A house is a house. A shell. Wood. Stone. Metal. Hay. Sticks. Whatever. A house is just…a house.
Except sometimes it’s not.
Sometimes it’s so much more.
Smells and sounds and creaks and crannies and scratches and dents and scuff marks and worn places on the floors. Doors that won’t quite close and windows that will never open again because they’ve been painted so many times you wonder if the layers of color are thicker than the wood itself.
Sometimes a house is childhood memories and teenage memories and grown-up memories all bundled up and held close, so that when you open the door and walk into a room you can smell your grandmother’s lotion…even though she’s been dead for 10 years. Or walk down the basement stairs and see your grandfather at his workbench…even though he’s been gone for four.
Sometimes you can walk around the corner outside the house and remember being little and trying to stand and balance on the fire hydrant at the corner because your big brother could…so you have to try. Or walk through the garden gate and hear the click of the latch and think of a winding path and water fountain and Shirley Temples and tomato plants…knowing it hasn’t been like that in 30 years.
Sometimes a house is home base…a link to the town that has been and will be a part of you all your life. Where walks begin that take you through rows of houses down narrow streets you’ve walked with your dad over and over again. Over brick side walks that make you stumble if you aren’t careful. Past the flower shop you’ve dreamed of owning. Through St. John’s College. Down the street to the post office or bank where they knew your grandfather by name. Down Main Street to Ego Alley and the Market House and the City Dock where you watched boats and concerts and people. Along the wall and through the gates of the Naval Academy where you played frisbee or explored or sat at the sea wall and learned the difference between a yawl and a sloop and a schooner. Over “Sai’s Bridge” to the house where Tera was born. Or to see the house you remember living in with the huge lilac bush out front and marigolds that Mom let you make chains with. Or down the street where you learned to ride a bike.
Sometimes a house has staircases that you remember walking up and down a million times and no matter how hard you tried, you couldn’t do it silently. And you think of when your grandmother chased your brother up the stairs to prove she could still catch him…long, long before the back surgeries and crippling began. Sometimes those staircases lead to second floors with balconies that let you look over the wall and see the midshipmen parading by. Sometimes they lead to the third floor with its slanted ceilings and mysterious opening to the house next door.

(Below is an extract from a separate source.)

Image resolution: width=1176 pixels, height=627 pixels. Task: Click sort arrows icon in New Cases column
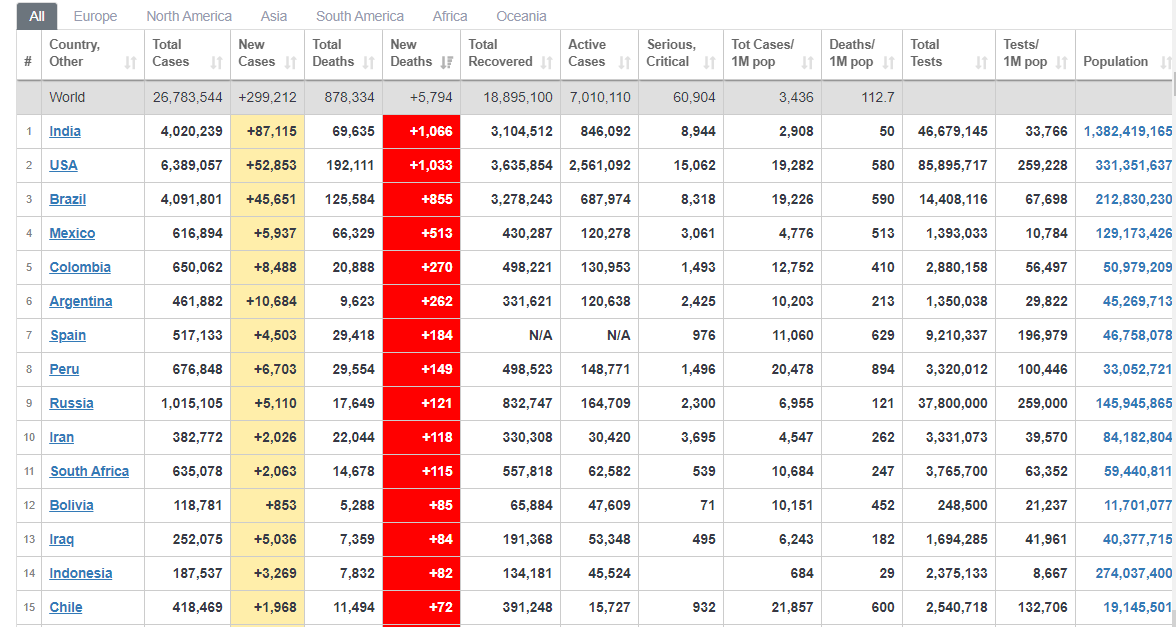click(x=291, y=63)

Sometimes houses stay in the family. And you grow up loving them because they always were…no matter how many other changes happened in your life. And you know that they are loved…more than they should be…and you grow up loving them because they hold the people and things and times and laughter and tears that you love. And sometimes they become a part of someone…so that saying goodbye and letting go is like saying goodbye and letting go of those people who you loved and times that were great all over again. And doing that means missing them all over again, only more tangibly because you know you will never have this house to come back to again. And never smell that wonderful 257 or Papa’s Basement smell again. And maybe you fear that letting go of this means losing your connection to part of your life that you just can’t give up.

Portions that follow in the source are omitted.